In an exciting new collaboration with the Baran lab, we find that the combination of alkylsulfonyl hydrazides and nickel catalysis unlocks unprecedented breadth in C(sp²)–C(sp³) cross-coupling via (hetero)aryl C–H activation. The method enables rapid synthesis of valuable attached ring motifs from minimally functionalized starting materials. Through a combination of experimental and computational techniques, we pinned down a unique C–H activation mechanism, termed amine-assisted asynchronous metalation/deprotonation, where the amine base used for radical generation plays a second role in mediating C–H cleavage.
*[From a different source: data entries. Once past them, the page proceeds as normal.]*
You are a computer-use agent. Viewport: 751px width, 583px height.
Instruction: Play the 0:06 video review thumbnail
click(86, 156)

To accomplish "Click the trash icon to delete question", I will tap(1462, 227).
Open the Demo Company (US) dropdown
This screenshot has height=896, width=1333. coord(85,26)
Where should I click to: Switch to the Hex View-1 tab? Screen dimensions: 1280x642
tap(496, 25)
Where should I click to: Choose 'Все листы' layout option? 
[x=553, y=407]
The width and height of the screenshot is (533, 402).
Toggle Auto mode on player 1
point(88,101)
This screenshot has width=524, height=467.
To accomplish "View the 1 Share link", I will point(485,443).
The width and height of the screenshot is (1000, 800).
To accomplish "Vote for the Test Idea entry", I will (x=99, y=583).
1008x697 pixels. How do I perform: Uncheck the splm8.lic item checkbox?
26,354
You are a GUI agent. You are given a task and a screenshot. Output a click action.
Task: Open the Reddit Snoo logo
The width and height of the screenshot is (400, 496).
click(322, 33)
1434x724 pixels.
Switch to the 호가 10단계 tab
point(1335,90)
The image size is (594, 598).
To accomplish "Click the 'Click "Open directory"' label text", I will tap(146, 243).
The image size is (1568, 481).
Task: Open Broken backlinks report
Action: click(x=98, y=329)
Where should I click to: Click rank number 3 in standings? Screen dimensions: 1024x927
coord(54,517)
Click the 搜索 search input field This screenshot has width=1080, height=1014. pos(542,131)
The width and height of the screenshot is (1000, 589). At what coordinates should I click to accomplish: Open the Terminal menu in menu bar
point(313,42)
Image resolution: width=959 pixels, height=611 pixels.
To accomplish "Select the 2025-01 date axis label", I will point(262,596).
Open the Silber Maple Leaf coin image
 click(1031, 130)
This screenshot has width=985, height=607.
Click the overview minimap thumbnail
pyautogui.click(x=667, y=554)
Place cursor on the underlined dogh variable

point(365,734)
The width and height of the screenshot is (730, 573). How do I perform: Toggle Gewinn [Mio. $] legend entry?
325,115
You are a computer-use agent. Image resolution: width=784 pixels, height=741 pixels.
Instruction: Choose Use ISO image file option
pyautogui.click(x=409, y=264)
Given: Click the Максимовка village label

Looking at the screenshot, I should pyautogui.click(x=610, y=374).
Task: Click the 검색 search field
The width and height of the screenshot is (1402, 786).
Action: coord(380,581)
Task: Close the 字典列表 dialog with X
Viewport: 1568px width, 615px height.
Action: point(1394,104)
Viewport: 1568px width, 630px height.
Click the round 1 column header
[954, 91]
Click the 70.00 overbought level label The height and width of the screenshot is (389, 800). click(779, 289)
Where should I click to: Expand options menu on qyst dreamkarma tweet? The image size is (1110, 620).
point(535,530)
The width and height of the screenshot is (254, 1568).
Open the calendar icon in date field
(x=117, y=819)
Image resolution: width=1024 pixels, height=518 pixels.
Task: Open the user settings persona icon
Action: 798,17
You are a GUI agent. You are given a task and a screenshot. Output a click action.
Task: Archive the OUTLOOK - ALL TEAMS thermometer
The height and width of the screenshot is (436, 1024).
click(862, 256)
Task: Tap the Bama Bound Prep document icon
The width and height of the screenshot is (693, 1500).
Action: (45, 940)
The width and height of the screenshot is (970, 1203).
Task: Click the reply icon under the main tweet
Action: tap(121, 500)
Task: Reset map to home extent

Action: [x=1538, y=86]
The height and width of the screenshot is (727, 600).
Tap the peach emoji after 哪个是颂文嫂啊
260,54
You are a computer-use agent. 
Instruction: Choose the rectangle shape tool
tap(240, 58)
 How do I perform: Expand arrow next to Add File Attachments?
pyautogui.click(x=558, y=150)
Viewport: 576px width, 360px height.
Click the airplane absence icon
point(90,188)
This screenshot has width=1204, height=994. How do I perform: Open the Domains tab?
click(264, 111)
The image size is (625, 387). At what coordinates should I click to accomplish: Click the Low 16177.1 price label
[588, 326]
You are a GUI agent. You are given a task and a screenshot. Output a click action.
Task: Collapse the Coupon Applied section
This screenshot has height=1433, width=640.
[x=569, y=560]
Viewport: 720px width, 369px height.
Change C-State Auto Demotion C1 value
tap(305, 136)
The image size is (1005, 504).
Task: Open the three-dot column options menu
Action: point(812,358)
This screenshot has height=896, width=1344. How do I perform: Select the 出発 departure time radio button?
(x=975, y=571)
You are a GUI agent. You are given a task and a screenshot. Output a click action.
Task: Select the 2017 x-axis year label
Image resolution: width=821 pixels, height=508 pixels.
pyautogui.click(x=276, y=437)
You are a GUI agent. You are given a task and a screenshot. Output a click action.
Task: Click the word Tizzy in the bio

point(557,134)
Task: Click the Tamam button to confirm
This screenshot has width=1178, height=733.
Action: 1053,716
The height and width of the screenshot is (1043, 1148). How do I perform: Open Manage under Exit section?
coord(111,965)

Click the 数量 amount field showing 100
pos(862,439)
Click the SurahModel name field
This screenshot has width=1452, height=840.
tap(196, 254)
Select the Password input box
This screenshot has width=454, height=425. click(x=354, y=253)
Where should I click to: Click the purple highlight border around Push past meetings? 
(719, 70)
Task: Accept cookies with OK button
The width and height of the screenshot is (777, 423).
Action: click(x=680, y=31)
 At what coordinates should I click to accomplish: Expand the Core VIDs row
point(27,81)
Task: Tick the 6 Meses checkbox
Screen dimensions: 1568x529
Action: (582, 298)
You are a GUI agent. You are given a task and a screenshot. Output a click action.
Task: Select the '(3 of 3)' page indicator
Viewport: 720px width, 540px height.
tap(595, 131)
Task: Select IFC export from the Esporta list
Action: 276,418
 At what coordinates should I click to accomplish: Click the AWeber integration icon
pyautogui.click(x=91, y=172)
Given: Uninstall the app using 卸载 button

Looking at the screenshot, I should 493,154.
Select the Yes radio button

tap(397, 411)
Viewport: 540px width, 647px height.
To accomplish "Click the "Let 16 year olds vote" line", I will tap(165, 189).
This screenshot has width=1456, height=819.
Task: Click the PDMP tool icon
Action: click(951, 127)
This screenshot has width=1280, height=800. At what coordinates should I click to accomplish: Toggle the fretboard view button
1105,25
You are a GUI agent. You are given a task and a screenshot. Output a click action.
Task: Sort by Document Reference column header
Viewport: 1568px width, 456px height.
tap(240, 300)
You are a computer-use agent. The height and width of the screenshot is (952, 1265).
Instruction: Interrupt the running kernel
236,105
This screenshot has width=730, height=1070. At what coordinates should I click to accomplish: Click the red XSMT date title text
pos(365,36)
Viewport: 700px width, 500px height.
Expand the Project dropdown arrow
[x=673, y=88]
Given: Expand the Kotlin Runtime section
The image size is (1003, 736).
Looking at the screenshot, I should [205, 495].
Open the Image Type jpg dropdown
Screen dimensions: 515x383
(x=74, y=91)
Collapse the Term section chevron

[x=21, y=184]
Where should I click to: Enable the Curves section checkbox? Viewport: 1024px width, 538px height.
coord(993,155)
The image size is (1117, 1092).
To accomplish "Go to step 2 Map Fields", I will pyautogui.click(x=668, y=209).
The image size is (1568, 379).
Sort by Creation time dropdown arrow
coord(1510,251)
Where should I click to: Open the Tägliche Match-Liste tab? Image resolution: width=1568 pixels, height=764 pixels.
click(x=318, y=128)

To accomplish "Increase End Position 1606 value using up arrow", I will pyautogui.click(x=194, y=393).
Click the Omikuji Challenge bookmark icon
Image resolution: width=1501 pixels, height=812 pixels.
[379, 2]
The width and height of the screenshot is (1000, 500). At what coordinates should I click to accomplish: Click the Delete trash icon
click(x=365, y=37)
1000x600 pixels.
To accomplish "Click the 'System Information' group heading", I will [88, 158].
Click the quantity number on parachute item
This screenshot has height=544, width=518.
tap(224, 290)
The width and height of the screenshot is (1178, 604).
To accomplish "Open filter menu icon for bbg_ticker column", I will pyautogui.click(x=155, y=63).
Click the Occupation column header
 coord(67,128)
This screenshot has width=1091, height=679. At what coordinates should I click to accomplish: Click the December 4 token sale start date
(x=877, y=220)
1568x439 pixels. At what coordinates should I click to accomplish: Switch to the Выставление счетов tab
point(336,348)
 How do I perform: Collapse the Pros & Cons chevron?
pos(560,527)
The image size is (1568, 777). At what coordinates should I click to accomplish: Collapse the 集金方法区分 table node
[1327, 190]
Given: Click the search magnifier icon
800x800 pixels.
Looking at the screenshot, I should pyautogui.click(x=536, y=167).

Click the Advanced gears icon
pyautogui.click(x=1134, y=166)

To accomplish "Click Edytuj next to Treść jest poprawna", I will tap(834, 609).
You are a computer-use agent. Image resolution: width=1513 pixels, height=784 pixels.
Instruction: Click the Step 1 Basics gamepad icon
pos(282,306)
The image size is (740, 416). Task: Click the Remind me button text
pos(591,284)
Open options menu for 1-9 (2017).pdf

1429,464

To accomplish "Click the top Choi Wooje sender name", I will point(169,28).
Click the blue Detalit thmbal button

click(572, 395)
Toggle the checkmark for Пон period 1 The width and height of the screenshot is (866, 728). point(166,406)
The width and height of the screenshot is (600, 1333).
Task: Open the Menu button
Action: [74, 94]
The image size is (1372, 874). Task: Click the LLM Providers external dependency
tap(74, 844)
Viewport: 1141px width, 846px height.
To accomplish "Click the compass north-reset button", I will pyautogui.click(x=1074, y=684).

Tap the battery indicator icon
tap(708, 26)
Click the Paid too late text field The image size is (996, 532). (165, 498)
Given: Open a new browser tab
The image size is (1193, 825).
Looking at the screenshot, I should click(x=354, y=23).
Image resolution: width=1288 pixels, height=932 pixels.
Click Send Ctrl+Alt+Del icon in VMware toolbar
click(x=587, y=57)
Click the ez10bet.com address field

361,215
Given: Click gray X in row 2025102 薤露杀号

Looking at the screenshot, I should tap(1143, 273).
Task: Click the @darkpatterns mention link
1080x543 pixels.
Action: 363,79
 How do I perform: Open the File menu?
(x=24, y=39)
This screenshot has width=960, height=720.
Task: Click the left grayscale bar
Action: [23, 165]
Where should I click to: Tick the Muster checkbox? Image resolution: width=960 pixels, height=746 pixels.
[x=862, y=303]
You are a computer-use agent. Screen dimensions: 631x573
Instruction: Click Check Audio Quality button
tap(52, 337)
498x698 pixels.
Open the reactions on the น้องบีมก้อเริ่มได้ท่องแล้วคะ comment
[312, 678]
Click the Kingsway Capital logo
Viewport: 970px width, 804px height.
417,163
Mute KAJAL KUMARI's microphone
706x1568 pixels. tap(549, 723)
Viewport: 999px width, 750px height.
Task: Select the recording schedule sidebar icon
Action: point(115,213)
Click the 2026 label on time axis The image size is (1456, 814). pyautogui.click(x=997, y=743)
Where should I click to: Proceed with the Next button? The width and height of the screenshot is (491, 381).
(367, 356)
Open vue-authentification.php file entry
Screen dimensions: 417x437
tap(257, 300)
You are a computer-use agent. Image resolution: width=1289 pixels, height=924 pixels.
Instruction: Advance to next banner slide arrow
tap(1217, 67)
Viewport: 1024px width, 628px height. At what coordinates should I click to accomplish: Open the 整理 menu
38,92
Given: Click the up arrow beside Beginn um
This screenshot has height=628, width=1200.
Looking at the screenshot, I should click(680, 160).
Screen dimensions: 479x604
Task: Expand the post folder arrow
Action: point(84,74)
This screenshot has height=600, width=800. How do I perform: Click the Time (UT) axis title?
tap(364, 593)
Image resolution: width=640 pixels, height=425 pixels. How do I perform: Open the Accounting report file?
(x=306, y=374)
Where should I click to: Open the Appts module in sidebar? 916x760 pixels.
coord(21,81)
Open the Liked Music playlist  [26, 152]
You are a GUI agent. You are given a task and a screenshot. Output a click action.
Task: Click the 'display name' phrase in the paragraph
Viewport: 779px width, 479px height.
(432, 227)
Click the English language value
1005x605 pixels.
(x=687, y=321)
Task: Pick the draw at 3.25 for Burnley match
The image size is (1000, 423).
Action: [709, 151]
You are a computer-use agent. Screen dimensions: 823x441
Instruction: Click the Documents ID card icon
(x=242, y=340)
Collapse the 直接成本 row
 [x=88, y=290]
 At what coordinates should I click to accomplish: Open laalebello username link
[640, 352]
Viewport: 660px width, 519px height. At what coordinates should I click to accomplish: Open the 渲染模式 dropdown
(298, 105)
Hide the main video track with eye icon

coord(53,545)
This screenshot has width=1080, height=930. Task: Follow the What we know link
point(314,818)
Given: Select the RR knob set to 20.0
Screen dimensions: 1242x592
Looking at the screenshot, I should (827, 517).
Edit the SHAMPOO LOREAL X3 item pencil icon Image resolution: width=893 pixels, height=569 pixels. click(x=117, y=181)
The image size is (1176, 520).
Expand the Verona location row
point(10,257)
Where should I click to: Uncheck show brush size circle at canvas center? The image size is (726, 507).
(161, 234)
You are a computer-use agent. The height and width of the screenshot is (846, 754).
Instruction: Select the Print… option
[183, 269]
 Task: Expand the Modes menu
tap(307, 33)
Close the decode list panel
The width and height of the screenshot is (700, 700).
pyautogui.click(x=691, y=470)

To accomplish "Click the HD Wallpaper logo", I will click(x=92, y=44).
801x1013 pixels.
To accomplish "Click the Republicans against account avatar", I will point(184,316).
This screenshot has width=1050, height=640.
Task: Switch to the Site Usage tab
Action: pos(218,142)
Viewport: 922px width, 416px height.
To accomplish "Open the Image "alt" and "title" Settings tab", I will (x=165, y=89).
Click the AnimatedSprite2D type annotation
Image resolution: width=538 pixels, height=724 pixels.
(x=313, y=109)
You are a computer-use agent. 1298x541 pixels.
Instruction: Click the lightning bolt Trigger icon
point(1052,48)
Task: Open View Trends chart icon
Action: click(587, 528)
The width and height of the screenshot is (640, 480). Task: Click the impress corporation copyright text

Congrats to the team led by Shuanghu and David from the Baran lab and Yilin from our group!

For a link to the pre-print in ChemRxiv, click here: https://chemrxiv.org/engage/chemrxiv/article-details/67e0130e6dde43c908ed25da

In the lab’s newest pre-print, we teamed up with the lab of Prof. Peng Liu at the University of Pittsburgh, to break ground on a new research direction aimed at unlocking copper as a general catalyst for nucleometalation to π-bonds. We discovered that under the right circumstances copper(II) is a potent π-Lewis acid that enables addition of various acidic OH and NH nucleophiles to unactivated alkynes, enabling stereodivergent access to enol esters, enolts, and enamides. Congrats to the project team: Juntao, Letian, and Shenghua from Scripps; and Thomas and Mithun from the University of Pittsburgh.

For a link to the pre-print on ChemRxiv, click here: https://chemrxiv.org/engage/chemrxiv/article-details/67a98e806dde43c9083f094e

This week we are excited to welcome the newest member of the team, Dr. Masahiro Masuda, who joins Scripps Research from Shionogi & Co, Ltd., where he currently works as a medicinal chemist. Dr. Masuda previously earned his Ph.D. in the Department of Applied Biological Chemistry at the University of Tokyo, working in the area of natural products total synthesis with Prof. Hirosato Takikawa. Welcome to the team, Dr. Masuda!